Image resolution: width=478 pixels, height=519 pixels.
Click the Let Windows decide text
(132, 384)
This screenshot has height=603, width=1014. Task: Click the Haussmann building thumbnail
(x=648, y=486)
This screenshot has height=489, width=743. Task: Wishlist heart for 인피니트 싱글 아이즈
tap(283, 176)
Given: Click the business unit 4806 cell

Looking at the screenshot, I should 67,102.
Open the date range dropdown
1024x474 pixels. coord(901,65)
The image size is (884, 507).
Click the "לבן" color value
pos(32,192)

* * *

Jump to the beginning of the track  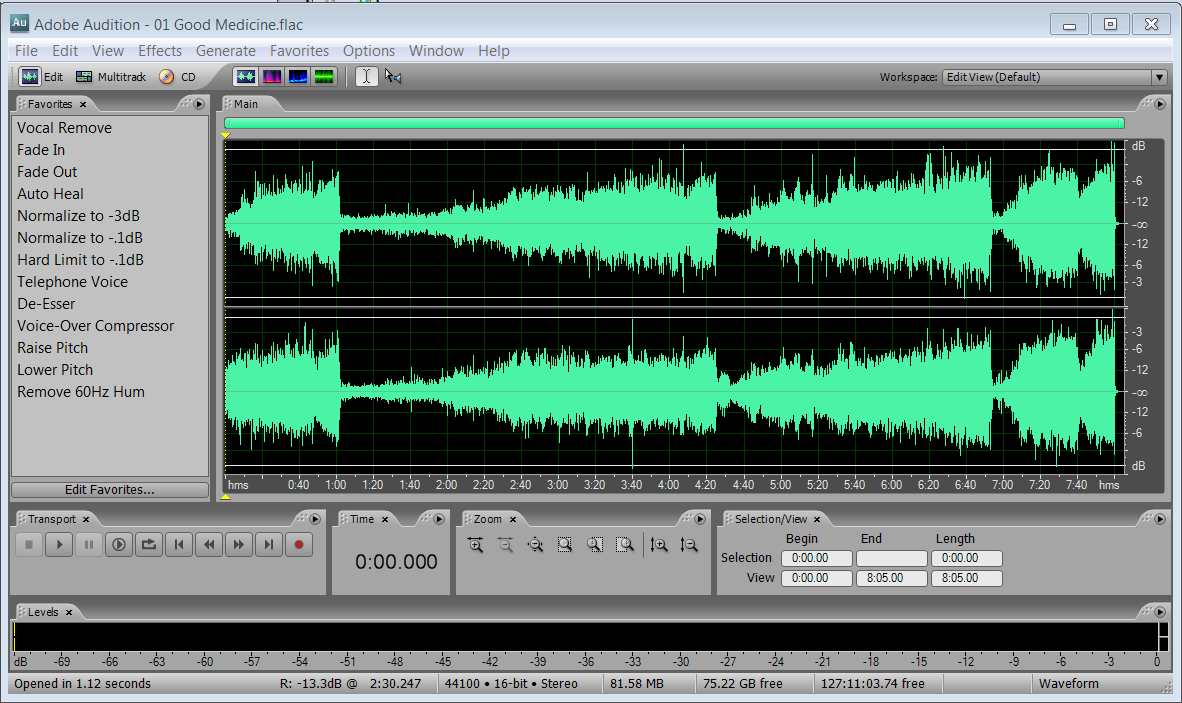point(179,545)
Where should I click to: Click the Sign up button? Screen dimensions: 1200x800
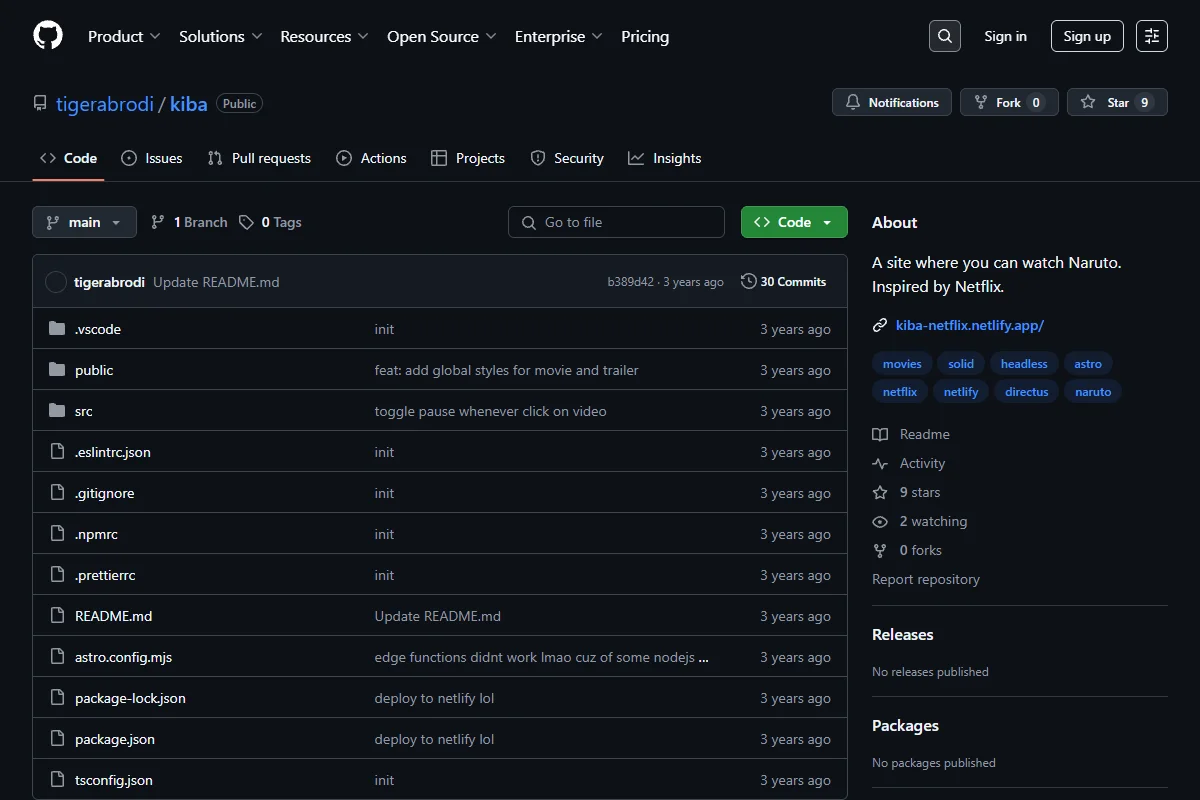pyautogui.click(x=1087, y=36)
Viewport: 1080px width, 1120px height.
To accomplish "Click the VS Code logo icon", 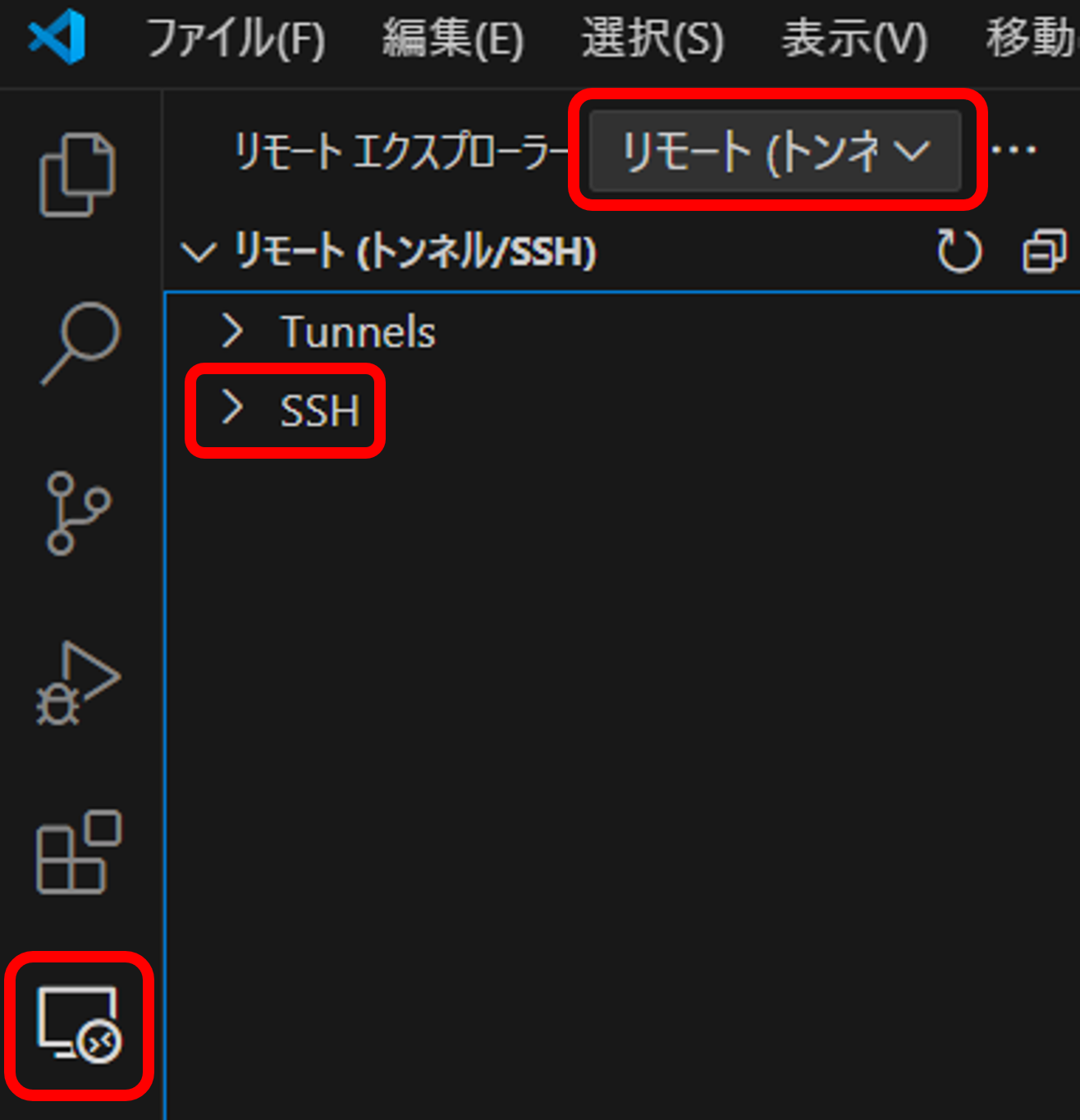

### WHAT THE EXERCISE ASKS
For this exercise, set down the lines in the entries above from the one with "Where should I" through the one with "the VS Code" exactly as written, without any pictures.

### YOUR SOLUTION
Where should I click to: Click the Sign up button? Screen dimensions: 1200x800
pyautogui.click(x=1087, y=36)
Viewport: 1080px width, 1120px height.
To accomplish "Click the VS Code logo icon", 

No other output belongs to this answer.